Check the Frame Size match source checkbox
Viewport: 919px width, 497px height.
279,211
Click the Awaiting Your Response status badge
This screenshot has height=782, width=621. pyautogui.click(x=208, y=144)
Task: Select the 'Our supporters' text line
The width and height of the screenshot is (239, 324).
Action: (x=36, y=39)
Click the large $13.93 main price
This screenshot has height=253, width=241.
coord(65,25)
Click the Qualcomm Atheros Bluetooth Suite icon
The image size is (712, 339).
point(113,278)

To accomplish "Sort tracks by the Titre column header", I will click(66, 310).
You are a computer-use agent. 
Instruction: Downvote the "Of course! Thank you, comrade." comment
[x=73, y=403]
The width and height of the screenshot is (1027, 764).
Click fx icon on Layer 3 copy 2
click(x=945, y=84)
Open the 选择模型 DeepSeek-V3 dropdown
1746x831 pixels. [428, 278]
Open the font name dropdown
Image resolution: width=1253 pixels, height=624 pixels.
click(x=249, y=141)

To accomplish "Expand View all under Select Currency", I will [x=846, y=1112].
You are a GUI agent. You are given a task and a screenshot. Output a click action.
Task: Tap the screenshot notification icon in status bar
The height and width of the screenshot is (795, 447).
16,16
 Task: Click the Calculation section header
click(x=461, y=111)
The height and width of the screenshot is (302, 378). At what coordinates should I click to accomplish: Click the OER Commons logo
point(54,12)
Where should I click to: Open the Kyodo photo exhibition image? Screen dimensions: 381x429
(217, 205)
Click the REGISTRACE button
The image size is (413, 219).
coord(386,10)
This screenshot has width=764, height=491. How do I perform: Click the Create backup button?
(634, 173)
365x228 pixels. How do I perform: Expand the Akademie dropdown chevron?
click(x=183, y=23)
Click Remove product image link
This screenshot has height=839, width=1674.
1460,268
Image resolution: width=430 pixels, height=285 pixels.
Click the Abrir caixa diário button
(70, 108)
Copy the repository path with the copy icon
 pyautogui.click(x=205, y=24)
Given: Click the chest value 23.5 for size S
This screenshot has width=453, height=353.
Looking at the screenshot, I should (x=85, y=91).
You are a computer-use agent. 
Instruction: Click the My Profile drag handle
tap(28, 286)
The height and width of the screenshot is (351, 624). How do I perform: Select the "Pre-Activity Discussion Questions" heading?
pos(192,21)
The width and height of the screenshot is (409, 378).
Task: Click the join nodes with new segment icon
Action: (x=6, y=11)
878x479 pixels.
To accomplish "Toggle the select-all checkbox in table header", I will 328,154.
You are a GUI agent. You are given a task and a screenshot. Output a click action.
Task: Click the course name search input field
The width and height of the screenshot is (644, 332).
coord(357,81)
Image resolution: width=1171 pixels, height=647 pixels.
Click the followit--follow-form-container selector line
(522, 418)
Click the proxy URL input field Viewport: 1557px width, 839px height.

------------------------------------------------------------

EXERCISE DESCRIPTION: Set out the stretch of rows above, from the first row through the line containing "coord(65,25)", as a numbered list, omitting any blank lines.

SOLUTION:
1. Check the Frame Size match source checkbox
2. Viewport: 919px width, 497px height.
3. 279,211
4. Click the Awaiting Your Response status badge
5. This screenshot has height=782, width=621. pyautogui.click(x=208, y=144)
6. Task: Select the 'Our supporters' text line
7. The width and height of the screenshot is (239, 324).
8. Action: (x=36, y=39)
9. Click the large $13.93 main price
10. This screenshot has height=253, width=241.
11. coord(65,25)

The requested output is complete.